Quand Lope exprimait de la sorte ses nouveaux sentimens pour Dorothée, il avait revu Marfise, et l’avait trouvée ce qu’elle était, toujours belle, toujours éprise de lui, et lui pardonnant son cruel abandon. Il avait formé, dès ce moment, le projet de revenir à elle, et de se détacher pour jamais de Dorothée, sauf à ne dénouer que par degrés, et avec tous les ménagemens convenables, pour ne point lui faire trop de mal. Ce fut, en effet, à peu près là ce qu’il fit, mais après bien des délais, bien des efforts, et pour tout dire, après bien des humiliations, qui n’attestent que trop que Dorothée n’était pas aussi facile à quitter qu’il se l’imaginait.

Don Vela, l’opulent Américain auquel Lope avait été sacrifié, continuait à visiter la maison de Dorothée librement, avec la confiance et l’autorité d’un personnage devenu nécessaire. De cette belle et ravissante Dorothée dont il avait été le seigneur absolu, Lope n’avait plus que ce qu’elle pouvait dérober à son nouveau maître. Il ne la voyait que de nuit, sous sa fenêtre, déguisé en mendiant, et une confidente de Dorothée lui apportait, en guise d’aumône, des morceaux de pain où étaient cachées les lettres.

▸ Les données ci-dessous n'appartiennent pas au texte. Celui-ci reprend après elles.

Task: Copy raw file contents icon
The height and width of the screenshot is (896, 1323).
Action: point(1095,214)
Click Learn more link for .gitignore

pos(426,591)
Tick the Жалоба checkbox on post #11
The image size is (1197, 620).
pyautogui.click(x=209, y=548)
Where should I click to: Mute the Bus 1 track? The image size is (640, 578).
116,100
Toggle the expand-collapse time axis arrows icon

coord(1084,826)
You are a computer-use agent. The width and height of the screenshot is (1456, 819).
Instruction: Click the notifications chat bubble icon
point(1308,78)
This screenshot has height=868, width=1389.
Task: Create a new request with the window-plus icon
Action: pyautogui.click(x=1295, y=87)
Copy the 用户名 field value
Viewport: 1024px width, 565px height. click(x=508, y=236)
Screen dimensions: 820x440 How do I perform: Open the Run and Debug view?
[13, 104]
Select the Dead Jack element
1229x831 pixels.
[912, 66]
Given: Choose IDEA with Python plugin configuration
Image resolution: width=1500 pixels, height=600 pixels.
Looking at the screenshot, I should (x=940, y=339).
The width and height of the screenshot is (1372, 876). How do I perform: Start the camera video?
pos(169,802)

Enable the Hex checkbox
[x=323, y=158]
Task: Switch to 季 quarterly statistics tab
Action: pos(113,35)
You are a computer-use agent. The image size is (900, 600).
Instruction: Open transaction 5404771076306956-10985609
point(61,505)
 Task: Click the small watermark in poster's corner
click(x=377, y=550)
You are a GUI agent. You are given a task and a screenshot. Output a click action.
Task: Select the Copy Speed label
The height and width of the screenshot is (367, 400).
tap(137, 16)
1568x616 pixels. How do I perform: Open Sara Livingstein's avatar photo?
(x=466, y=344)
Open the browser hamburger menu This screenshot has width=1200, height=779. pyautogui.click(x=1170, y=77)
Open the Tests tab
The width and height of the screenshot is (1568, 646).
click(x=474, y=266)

Si Lope était parfois traité plus magnifiquement, c’était aux dépens de sa fierté. Dorothée aurait volontiers partagé avec lui les trésors de don Vela, et une fois du moins elle sollicita pour lui un présent qu’il ne repoussa pas. Voici comment Lope conte la chose : « Dorothée eut une fois l’idée de faire une bonne œuvre à mon profit, et j’acceptai bassement une chaîne d’or et quelques écus natifs du Mexique, comme si le partage des dépouilles de l’Indien eût été déjà ouvert entre elle et moi. » On imagine aisément le dépit de Lope dans de telles situations, et avec quel plaisir il se serait vengé du Crésus mexicain ; mais il n’en trouvait pas l’occasion. Il eut bien une fois une rencontre nocturne avec lui, et l’atteignit bravement d’un coup d’épée ; mais ce ne fut qu’une demi-victoire : la blessure du Mexicain n’avait rien de grave ; il en fut quitte pour quelques jours passés au lit.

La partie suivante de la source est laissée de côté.